A series of complicated emotions crossed Alexis' face in rapid succession, settling on puzzlement.
“You want to go for a walk. In the woods. With me?”
“Sure, why not? We never did get to finish that discussion about heroes vs villains. And as Ms. Higgins indicated, we have some new data to bring to that discussion. What do you say?”
Unsure how to respond to this, Alexis shrugged indifferently, and smoked the last of the cigarette in one last powerful drag, flicked the butt into the bushes, and stepped back from the gate, bowing low and gesturing elaborately as if to say, after you, honored teachers.
••••••
“Holy shit monkeys. Danny's ok though? Not that I care or anything, just... wow. To think of all the shit I've given Klaus before... I mean, he seemed tightly wound, but fuck!”
Aaron smiled ruefully. Colorful language aside, Alexis certainly had a way of summing things up efficiently. The trail was proving to be a delightful walk. As desolate as the farmland had been, the marsh in winter was truly fantastical. Skeletal vines wrapping dead rotting trees jutting out of iced over wetlands, all frosted with snow, it gave one a feeling of exploring an alien landscape, inhospitable and cold yet strangely elevating. He was glad he'd decided to check it out; later in the spring, he wasn't sure the ground out here would be solid enough to hold him up effectively. He was leaning down to push aside a fallen log obstructing the trail when Ms. Higgins snaked up between him and Alexis, drawing them both in close with one elongated arm. She pointed out over the marsh as if to draw their attention to some interesting feature but spoke in a fierce whisper.

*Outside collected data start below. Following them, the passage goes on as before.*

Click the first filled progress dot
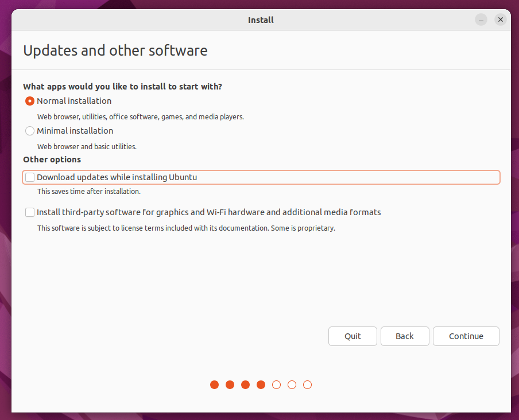 (214, 385)
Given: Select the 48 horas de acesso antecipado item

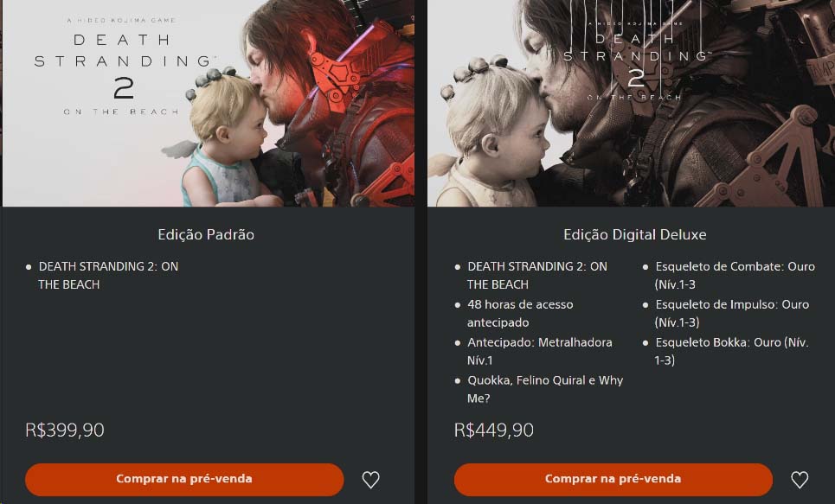Looking at the screenshot, I should [520, 314].
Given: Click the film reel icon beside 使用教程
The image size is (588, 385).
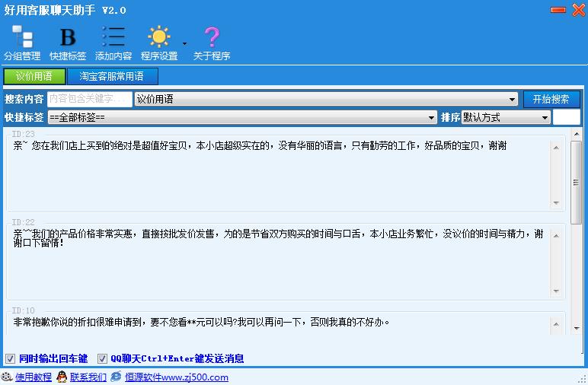Looking at the screenshot, I should pos(7,377).
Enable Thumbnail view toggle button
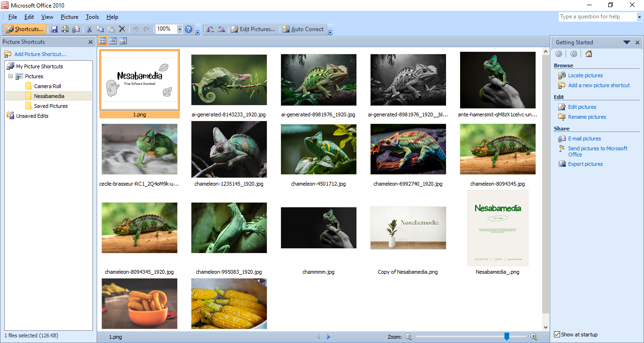This screenshot has height=343, width=644. 102,41
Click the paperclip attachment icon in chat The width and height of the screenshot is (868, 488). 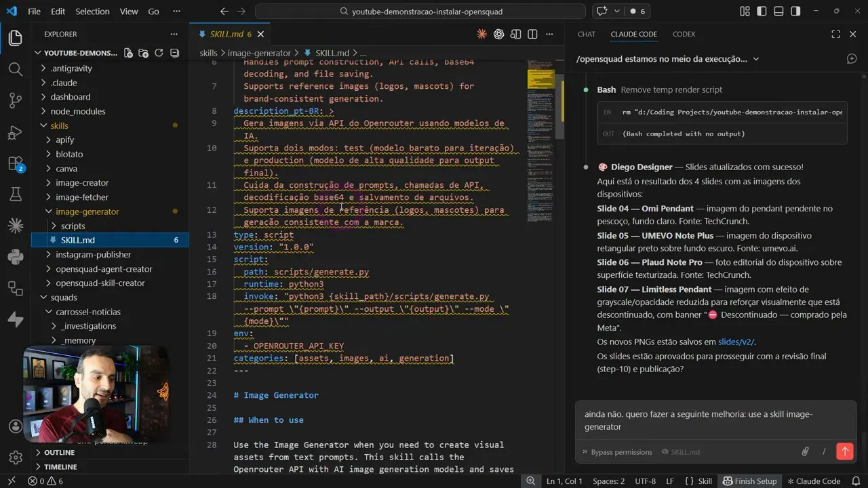pos(805,451)
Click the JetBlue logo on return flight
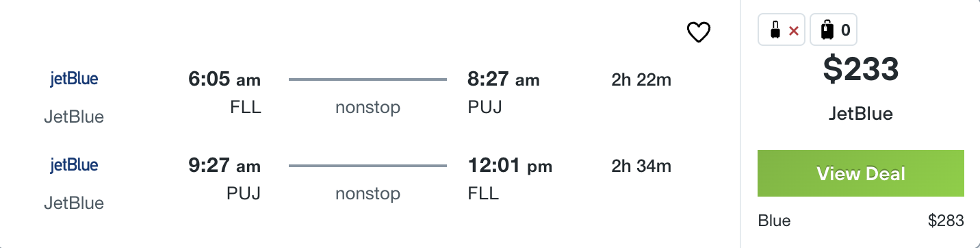The height and width of the screenshot is (248, 980). [x=74, y=165]
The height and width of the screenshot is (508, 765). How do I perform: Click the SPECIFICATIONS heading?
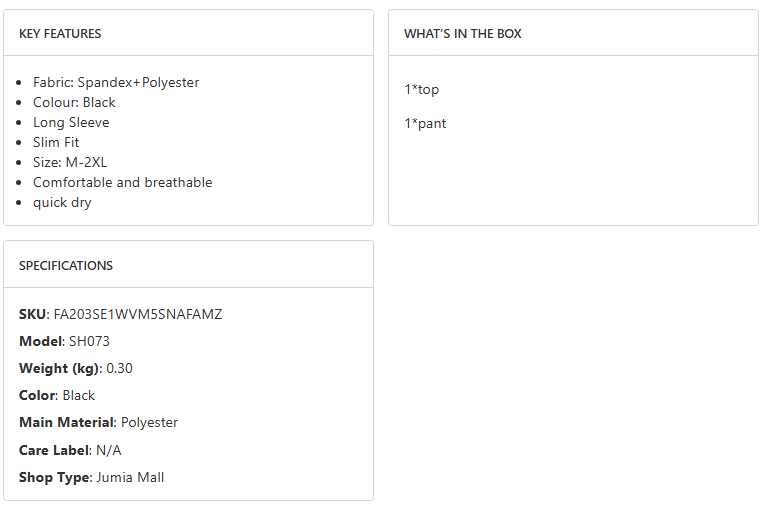click(x=66, y=266)

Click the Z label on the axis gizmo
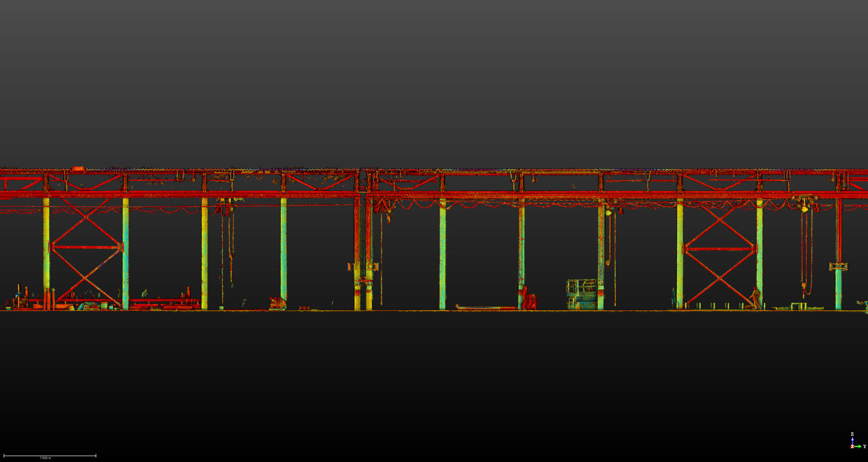pyautogui.click(x=852, y=434)
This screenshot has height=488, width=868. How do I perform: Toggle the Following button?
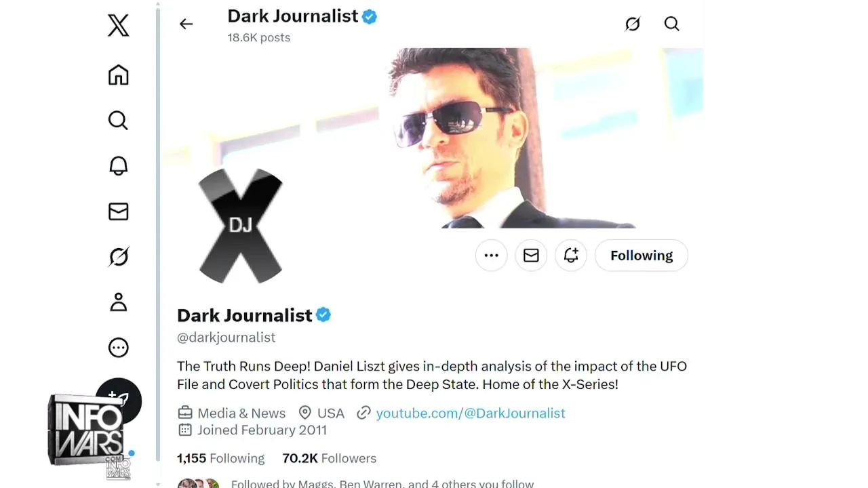[642, 256]
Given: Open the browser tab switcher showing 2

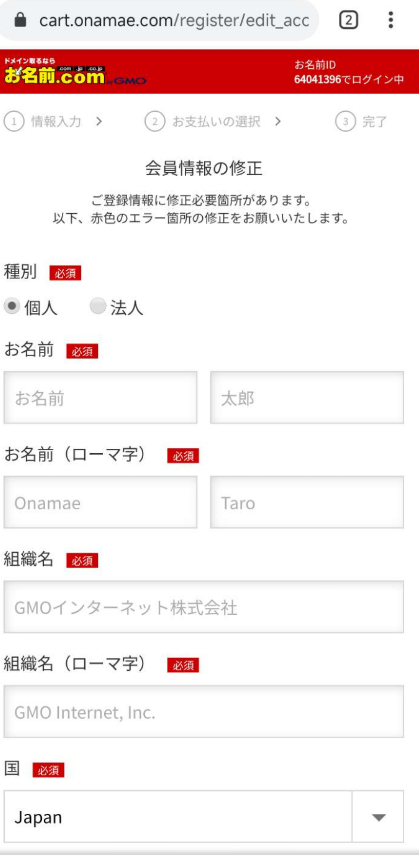Looking at the screenshot, I should coord(348,20).
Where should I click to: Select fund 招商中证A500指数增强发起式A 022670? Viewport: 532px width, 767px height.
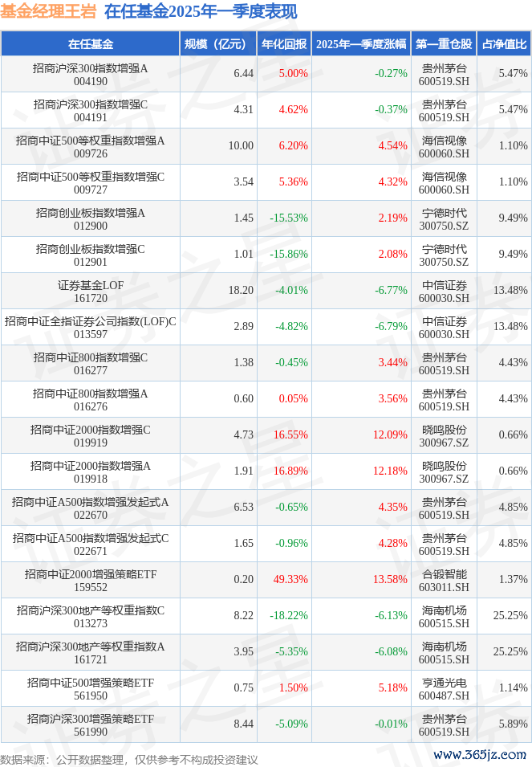[x=90, y=508]
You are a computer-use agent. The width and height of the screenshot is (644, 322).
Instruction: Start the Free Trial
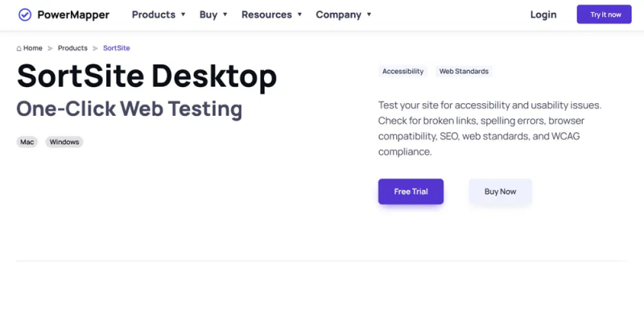[x=411, y=192]
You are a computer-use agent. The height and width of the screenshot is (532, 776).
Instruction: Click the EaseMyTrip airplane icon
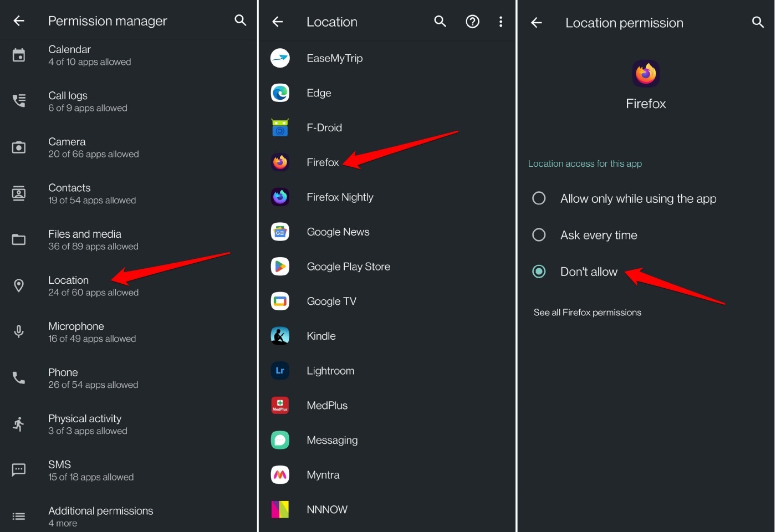pyautogui.click(x=280, y=58)
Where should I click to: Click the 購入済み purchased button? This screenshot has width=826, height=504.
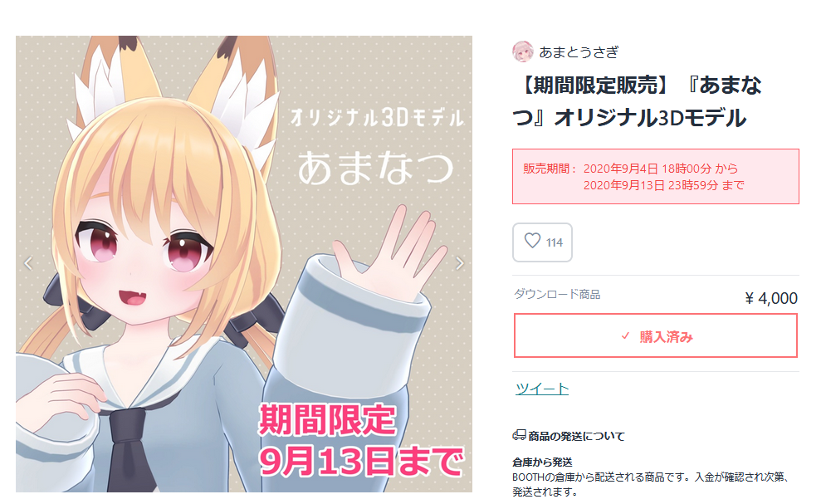tap(655, 336)
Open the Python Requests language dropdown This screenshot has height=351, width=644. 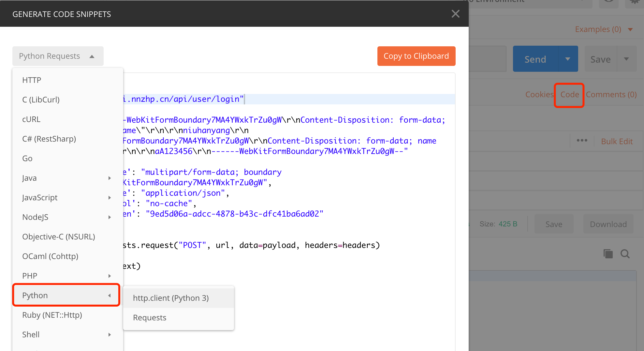tap(58, 56)
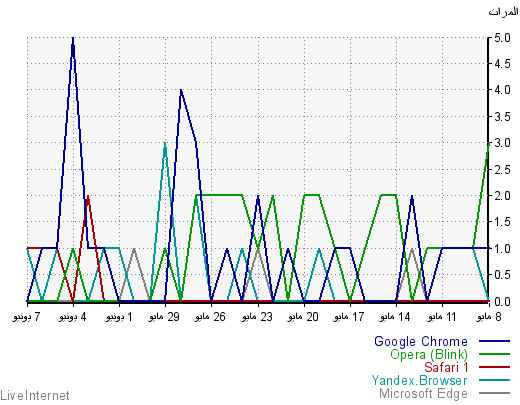The image size is (520, 405).
Task: Click the blue Google Chrome legend line
Action: (494, 341)
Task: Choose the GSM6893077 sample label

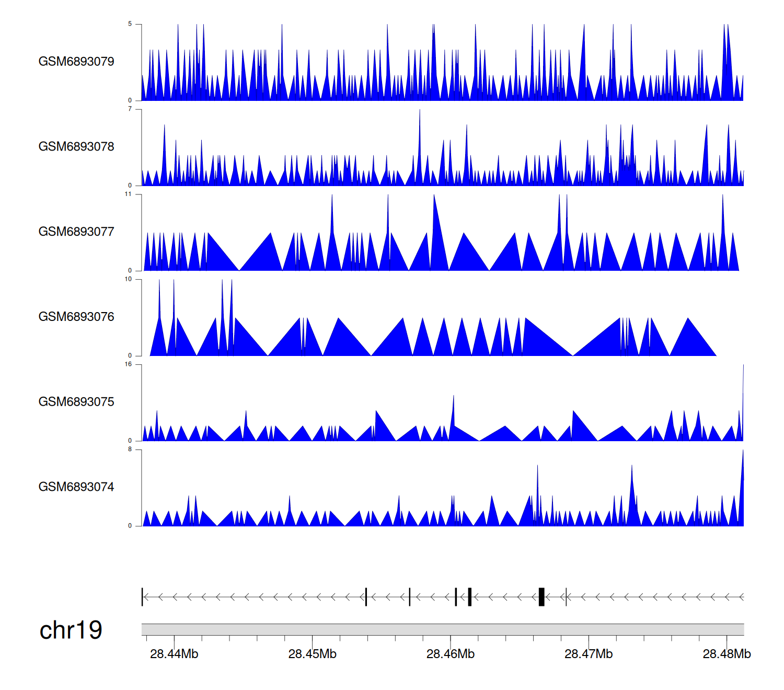Action: (76, 232)
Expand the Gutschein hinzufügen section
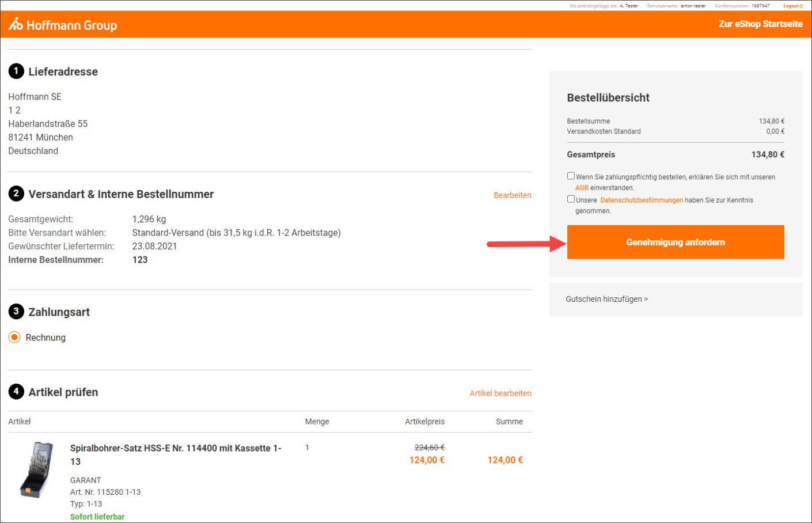 point(606,299)
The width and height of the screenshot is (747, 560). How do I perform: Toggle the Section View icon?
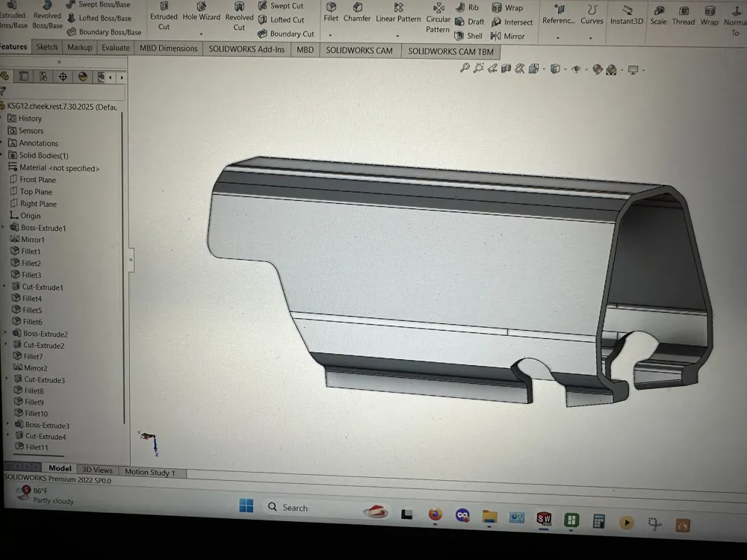click(x=506, y=69)
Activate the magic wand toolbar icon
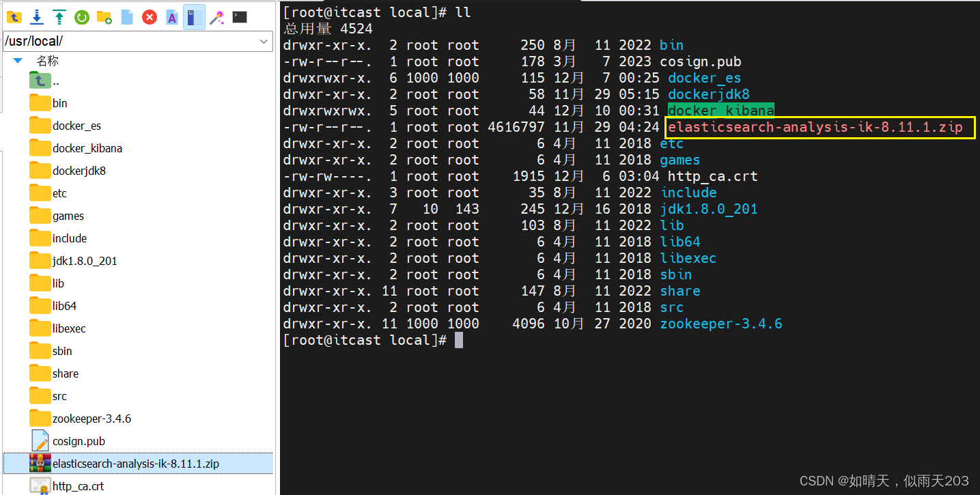980x495 pixels. [x=217, y=17]
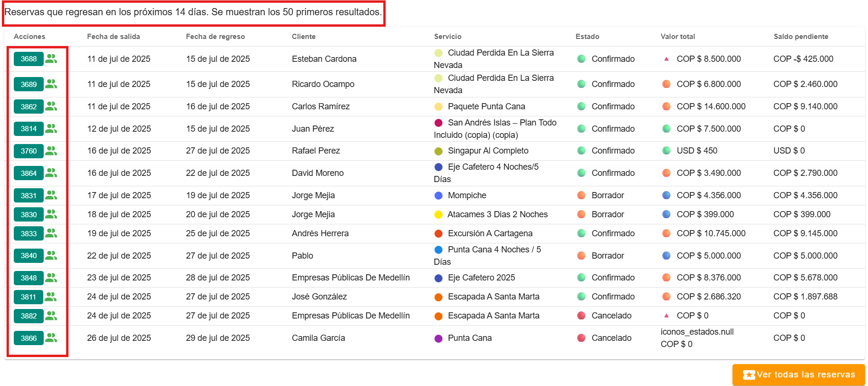Viewport: 868px width, 386px height.
Task: Click the ticket icon in orange button
Action: (x=749, y=375)
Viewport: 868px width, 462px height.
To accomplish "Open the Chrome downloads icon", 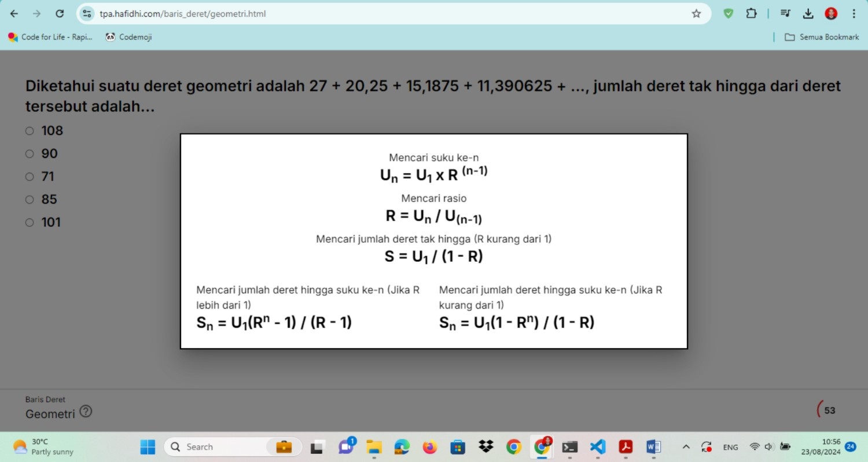I will [x=808, y=14].
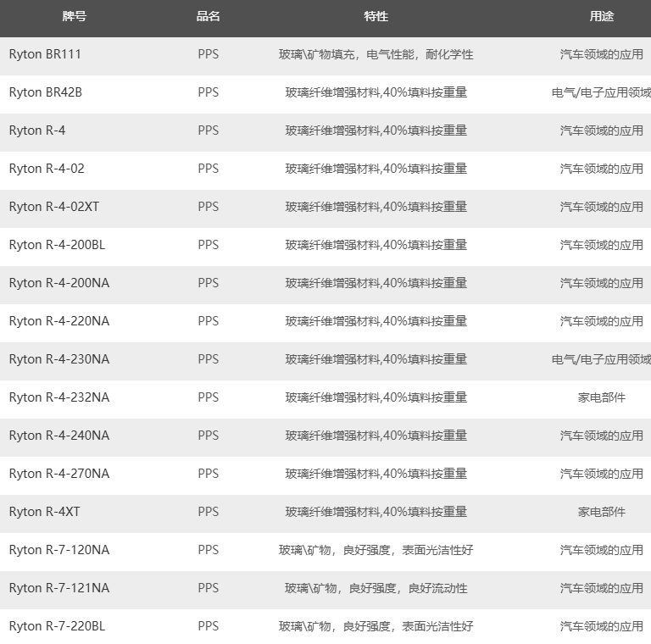The image size is (651, 644).
Task: Select the 良好流动性 properties cell
Action: click(376, 588)
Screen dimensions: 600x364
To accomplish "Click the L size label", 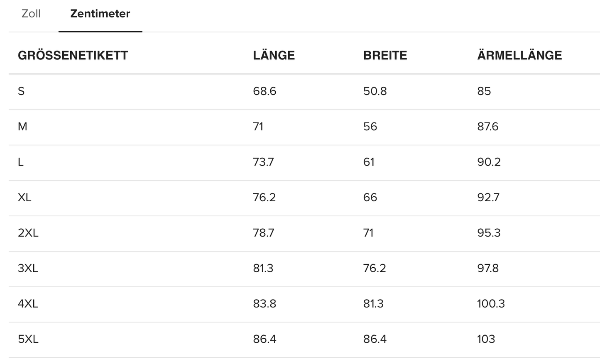I will pos(21,162).
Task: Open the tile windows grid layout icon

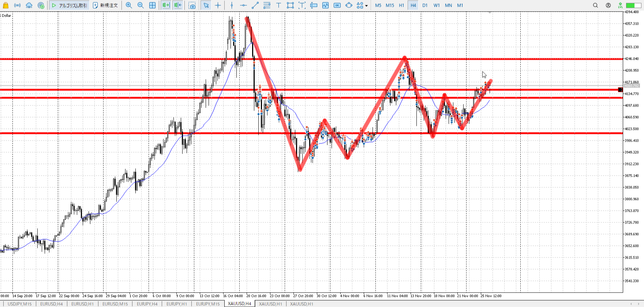Action: (152, 5)
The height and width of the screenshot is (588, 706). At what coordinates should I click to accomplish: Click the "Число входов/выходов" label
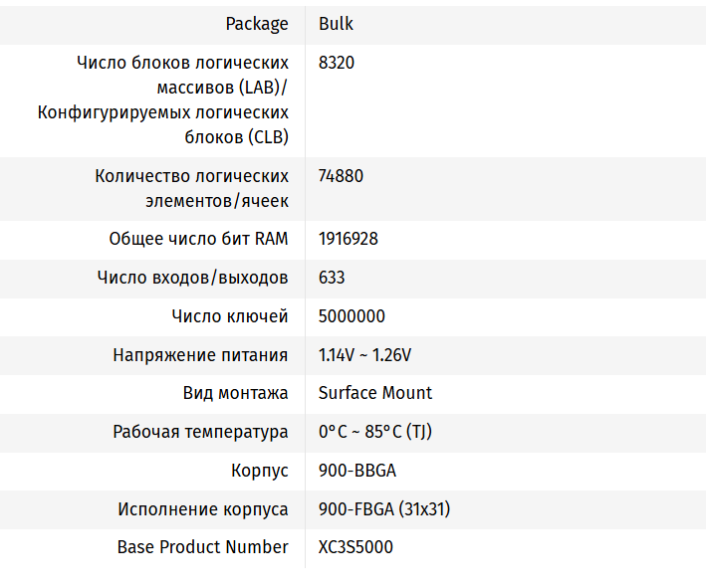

“Don't look around, but I think someone is following us. That's the third time I have heard underbrush crunching, behind us but I don't see anything back there.”
“You're paranoid, rubber band!” Alexis whispered back, shaking off the arm like a pesky python. Nonetheless she looked rattled, and waves of nervous heat rolled off of her, causing the dry undergrowth nearby to smolder.
Aaron turned, in spite of Wolf's warning, remembering the slight glimmer he'd seen earlier in the parking lot of the tavern. He saw nothing, but that was probably because he had closed his eyes. Photons could be disrupted any number of ways. Gravitons, not so much. The trouble was they were so damned faint. For a person sized mass, it took all his concentration to suss them out. Among the barren tree trunks, he was unsure whether he could at all; there was just too much clutter... but there was something odd happening. Not on the trail behind them but in the frozen over marsh before them. The water was draining away under the ice, disappearing into a vast open space that seemed to yawn open, a great rift in the earth spreading out now to the edges of the marsh. Right up to the edge of the trail. His last thought before the ground gave way under his feet was that it was odd there was no accompanying earthquake. Then he vanished down a steep slick trench of mud, slipping away into the depths of the pit at a ferocious speed.
Wolf's left hand shot up and back to wrap around a nearby tree trunk as an anchor, saving herself from Aaron's fate. Her other hand stretched out for Alexis, but needlessly; she was hovering over the pit, having instinctively deployed her fire wings as the ground started to give way. She glared down into the pit as if it's very existence offended her. Or perhaps she was irritated with her teacher's apparent inability to take care of himself, for in the torrent of abuse she poured down the hole after him, it was possible to discern the words 'fucksake' 'useless dumb douche-canoe' and 'what I think makes a hero is NOT HELPLESSLY TUMBLING INTO A GIANT GODDAMNED HOLE!' With this last bit of inventive invective, she fell silent and looked to the other teacher, hoping to see some ideas or the glimmerings of a plan. Wolf was just staring down into the darkness in horror, which rattled Alexis far more than she would care to admit. Her natural bluster saved her, however, and she flew up close, snapping her fingers before the teacher's face.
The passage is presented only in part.